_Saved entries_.

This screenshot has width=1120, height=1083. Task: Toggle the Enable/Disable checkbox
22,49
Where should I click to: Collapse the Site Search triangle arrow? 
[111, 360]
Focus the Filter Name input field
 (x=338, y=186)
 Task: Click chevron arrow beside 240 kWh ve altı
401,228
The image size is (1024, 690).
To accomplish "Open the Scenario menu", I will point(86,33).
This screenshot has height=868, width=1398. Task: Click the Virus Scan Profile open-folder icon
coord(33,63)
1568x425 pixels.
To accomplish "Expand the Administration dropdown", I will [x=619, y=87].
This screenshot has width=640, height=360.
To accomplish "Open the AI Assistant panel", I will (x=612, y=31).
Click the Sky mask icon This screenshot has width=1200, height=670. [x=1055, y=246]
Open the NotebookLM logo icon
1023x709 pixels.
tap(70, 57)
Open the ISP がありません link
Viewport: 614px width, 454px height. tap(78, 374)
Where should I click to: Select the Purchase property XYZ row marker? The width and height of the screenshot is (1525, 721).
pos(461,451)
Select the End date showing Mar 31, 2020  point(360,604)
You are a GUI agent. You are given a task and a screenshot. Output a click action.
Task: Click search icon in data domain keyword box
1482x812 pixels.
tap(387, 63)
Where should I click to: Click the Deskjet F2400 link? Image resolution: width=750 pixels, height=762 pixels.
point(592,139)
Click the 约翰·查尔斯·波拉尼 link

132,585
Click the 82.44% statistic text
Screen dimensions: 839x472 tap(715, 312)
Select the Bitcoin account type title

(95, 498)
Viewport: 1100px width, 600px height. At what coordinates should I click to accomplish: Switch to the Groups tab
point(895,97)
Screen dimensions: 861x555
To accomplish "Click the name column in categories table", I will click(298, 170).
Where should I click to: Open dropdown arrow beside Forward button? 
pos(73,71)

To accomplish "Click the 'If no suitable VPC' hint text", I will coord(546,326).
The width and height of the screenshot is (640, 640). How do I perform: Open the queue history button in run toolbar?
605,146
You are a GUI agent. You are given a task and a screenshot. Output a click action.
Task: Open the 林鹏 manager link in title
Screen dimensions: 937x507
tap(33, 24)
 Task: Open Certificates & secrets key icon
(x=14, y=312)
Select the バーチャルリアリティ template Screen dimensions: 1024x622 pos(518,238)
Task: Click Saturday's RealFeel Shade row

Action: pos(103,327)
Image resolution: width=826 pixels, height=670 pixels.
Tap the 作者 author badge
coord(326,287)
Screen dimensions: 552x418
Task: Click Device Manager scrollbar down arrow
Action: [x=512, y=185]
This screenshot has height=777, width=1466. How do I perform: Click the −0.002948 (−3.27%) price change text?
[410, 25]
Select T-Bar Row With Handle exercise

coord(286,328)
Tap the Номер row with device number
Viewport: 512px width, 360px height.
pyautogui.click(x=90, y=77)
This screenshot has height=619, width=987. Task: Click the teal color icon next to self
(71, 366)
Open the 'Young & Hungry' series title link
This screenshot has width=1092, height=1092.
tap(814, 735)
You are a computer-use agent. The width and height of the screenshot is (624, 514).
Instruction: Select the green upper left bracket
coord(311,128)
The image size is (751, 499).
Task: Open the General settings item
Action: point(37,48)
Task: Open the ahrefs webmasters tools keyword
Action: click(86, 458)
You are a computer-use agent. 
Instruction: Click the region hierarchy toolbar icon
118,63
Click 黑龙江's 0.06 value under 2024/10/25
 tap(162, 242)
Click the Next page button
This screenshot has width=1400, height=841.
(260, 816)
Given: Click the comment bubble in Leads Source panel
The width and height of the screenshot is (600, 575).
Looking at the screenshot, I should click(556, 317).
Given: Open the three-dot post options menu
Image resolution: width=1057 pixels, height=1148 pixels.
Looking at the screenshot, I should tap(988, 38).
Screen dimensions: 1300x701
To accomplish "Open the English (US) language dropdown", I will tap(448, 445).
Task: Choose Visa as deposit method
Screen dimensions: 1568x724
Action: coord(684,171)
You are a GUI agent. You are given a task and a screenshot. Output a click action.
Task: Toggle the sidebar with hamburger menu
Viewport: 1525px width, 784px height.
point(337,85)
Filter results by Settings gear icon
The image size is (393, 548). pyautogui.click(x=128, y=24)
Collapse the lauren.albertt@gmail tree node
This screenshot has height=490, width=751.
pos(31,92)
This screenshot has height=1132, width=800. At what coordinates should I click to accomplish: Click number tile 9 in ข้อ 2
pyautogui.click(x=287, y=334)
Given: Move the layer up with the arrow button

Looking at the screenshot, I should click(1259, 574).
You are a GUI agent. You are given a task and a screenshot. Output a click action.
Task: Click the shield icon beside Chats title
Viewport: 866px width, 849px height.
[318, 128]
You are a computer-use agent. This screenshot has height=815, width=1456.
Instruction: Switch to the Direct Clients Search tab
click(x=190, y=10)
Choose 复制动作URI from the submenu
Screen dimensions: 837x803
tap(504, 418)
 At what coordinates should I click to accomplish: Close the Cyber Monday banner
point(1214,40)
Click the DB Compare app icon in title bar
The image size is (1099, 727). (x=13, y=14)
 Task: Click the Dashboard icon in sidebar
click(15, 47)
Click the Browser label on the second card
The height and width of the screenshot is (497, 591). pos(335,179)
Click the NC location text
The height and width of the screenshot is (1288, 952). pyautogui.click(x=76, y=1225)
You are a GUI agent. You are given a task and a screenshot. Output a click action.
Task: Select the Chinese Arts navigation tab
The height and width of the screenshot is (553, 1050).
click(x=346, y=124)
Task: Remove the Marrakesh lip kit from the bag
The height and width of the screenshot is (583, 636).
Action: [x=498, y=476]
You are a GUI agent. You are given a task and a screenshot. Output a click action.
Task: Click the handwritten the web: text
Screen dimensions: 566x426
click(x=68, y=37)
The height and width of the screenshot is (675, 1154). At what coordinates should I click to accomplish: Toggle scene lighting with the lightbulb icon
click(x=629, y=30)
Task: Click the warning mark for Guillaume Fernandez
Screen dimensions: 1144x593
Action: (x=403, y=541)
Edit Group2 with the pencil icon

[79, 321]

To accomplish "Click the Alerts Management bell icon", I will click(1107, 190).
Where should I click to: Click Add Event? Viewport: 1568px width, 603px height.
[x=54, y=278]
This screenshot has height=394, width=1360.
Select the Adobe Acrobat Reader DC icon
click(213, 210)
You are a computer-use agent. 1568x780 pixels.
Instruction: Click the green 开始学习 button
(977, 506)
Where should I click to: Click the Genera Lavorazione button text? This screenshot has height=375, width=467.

_WHAT IS REQUIRED_. Reproduce the entries in full, exactly as written.

_SOLUTION FOR THIS TASK_.
This screenshot has width=1120, height=1083. Task: Toggle the Enable/Disable checkbox
22,49
Where should I click to: Collapse the Site Search triangle arrow? 
[111, 360]
Focus the Filter Name input field
 (x=338, y=186)
 Task: Click chevron arrow beside 240 kWh ve altı
401,228
The image size is (1024, 690).
To accomplish "Open the Scenario menu", I will point(86,33).
This screenshot has height=868, width=1398. Task: Click the Virus Scan Profile open-folder icon
coord(33,63)
1568x425 pixels.
To accomplish "Expand the Administration dropdown", I will [x=619, y=87].
This screenshot has width=640, height=360.
To accomplish "Open the AI Assistant panel", I will (x=612, y=31).
Click the Sky mask icon This screenshot has width=1200, height=670. [x=1055, y=246]
Open the NotebookLM logo icon
1023x709 pixels.
tap(70, 57)
Open the ISP がありません link
Viewport: 614px width, 454px height. tap(78, 374)
Where should I click to: Select the Purchase property XYZ row marker? The width and height of the screenshot is (1525, 721).
pos(461,451)
Select the End date showing Mar 31, 2020  point(360,604)
You are a GUI agent. You are given a task and a screenshot. Output a click action.
Task: Click search icon in data domain keyword box
1482x812 pixels.
tap(387, 63)
Where should I click to: Click the Deskjet F2400 link? Image resolution: width=750 pixels, height=762 pixels.
point(592,139)
Click the 约翰·查尔斯·波拉尼 link

132,585
Click the 82.44% statistic text
Screen dimensions: 839x472 tap(715, 312)
Select the Bitcoin account type title

(95, 498)
Viewport: 1100px width, 600px height. At what coordinates should I click to accomplish: Switch to the Groups tab
point(895,97)
Screen dimensions: 861x555
To accomplish "Click the name column in categories table", I will click(298, 170).
Where should I click to: Open dropdown arrow beside Forward button? 
pos(73,71)

To accomplish "Click the 'If no suitable VPC' hint text", I will coord(546,326).
The width and height of the screenshot is (640, 640). How do I perform: Open the queue history button in run toolbar?
605,146
You are a GUI agent. You are given a task and a screenshot. Output a click action.
Task: Open the 林鹏 manager link in title
Screen dimensions: 937x507
tap(33, 24)
 Task: Open Certificates & secrets key icon
(x=14, y=312)
Select the バーチャルリアリティ template Screen dimensions: 1024x622 pos(518,238)
Task: Click Saturday's RealFeel Shade row

Action: pos(103,327)
Image resolution: width=826 pixels, height=670 pixels.
Tap the 作者 author badge
coord(326,287)
Screen dimensions: 552x418
Task: Click Device Manager scrollbar down arrow
Action: [x=512, y=185]
This screenshot has height=777, width=1466. How do I perform: Click the −0.002948 (−3.27%) price change text?
[410, 25]
Select T-Bar Row With Handle exercise

coord(286,328)
Tap the Номер row with device number
Viewport: 512px width, 360px height.
pyautogui.click(x=90, y=77)
This screenshot has height=619, width=987. Task: Click the teal color icon next to self
(71, 366)
Open the 'Young & Hungry' series title link
This screenshot has width=1092, height=1092.
tap(814, 735)
You are a computer-use agent. The width and height of the screenshot is (624, 514).
Instruction: Select the green upper left bracket
coord(311,128)
The image size is (751, 499).
Task: Open the General settings item
Action: point(37,48)
Task: Open the ahrefs webmasters tools keyword
Action: click(86, 458)
You are a computer-use agent. 
Instruction: Click the region hierarchy toolbar icon
118,63
Click 黑龙江's 0.06 value under 2024/10/25
 tap(162, 242)
Click the Next page button
This screenshot has width=1400, height=841.
(260, 816)
Given: Click the comment bubble in Leads Source panel
The width and height of the screenshot is (600, 575).
Looking at the screenshot, I should click(556, 317).
Given: Open the three-dot post options menu
Image resolution: width=1057 pixels, height=1148 pixels.
Looking at the screenshot, I should tap(988, 38).
Screen dimensions: 1300x701
To accomplish "Open the English (US) language dropdown", I will tap(448, 445).
Task: Choose Visa as deposit method
Screen dimensions: 1568x724
Action: coord(684,171)
You are a GUI agent. You are given a task and a screenshot. Output a click action.
Task: Toggle the sidebar with hamburger menu
Viewport: 1525px width, 784px height.
point(337,85)
Filter results by Settings gear icon
The image size is (393, 548). pyautogui.click(x=128, y=24)
Collapse the lauren.albertt@gmail tree node
This screenshot has height=490, width=751.
pos(31,92)
This screenshot has height=1132, width=800. At what coordinates should I click to accomplish: Click number tile 9 in ข้อ 2
pyautogui.click(x=287, y=334)
Given: Move the layer up with the arrow button

Looking at the screenshot, I should click(1259, 574).
You are a GUI agent. You are given a task and a screenshot. Output a click action.
Task: Click the shield icon beside Chats title
Viewport: 866px width, 849px height.
[318, 128]
You are a computer-use agent. This screenshot has height=815, width=1456.
Instruction: Switch to the Direct Clients Search tab
click(x=190, y=10)
Choose 复制动作URI from the submenu
Screen dimensions: 837x803
tap(504, 418)
 At what coordinates should I click to accomplish: Close the Cyber Monday banner
point(1214,40)
Click the DB Compare app icon in title bar
The image size is (1099, 727). (x=13, y=14)
 Task: Click the Dashboard icon in sidebar
click(15, 47)
Click the Browser label on the second card
The height and width of the screenshot is (497, 591). pos(335,179)
Click the NC location text
The height and width of the screenshot is (1288, 952). pyautogui.click(x=76, y=1225)
You are a GUI agent. You are given a task and a screenshot. Output a click action.
Task: Select the Chinese Arts navigation tab
The height and width of the screenshot is (553, 1050).
click(x=346, y=124)
Task: Remove the Marrakesh lip kit from the bag
The height and width of the screenshot is (583, 636).
Action: [x=498, y=476]
You are a GUI agent. You are given a task and a screenshot. Output a click action.
Task: Click the handwritten the web: text
Screen dimensions: 566x426
click(x=68, y=37)
The height and width of the screenshot is (675, 1154). At what coordinates should I click to accomplish: Toggle scene lighting with the lightbulb icon
click(x=629, y=30)
Task: Click the warning mark for Guillaume Fernandez
Screen dimensions: 1144x593
Action: (x=403, y=541)
Edit Group2 with the pencil icon

[79, 321]

To accomplish "Click the Alerts Management bell icon", I will click(1107, 190).
Where should I click to: Click Add Event? Viewport: 1568px width, 603px height.
[x=54, y=278]
This screenshot has height=394, width=1360.
Select the Adobe Acrobat Reader DC icon
click(213, 210)
You are a computer-use agent. 1568x780 pixels.
Instruction: Click the green 开始学习 button
(977, 506)
Where should I click to: Click the Genera Lavorazione button text? This screenshot has height=375, width=467.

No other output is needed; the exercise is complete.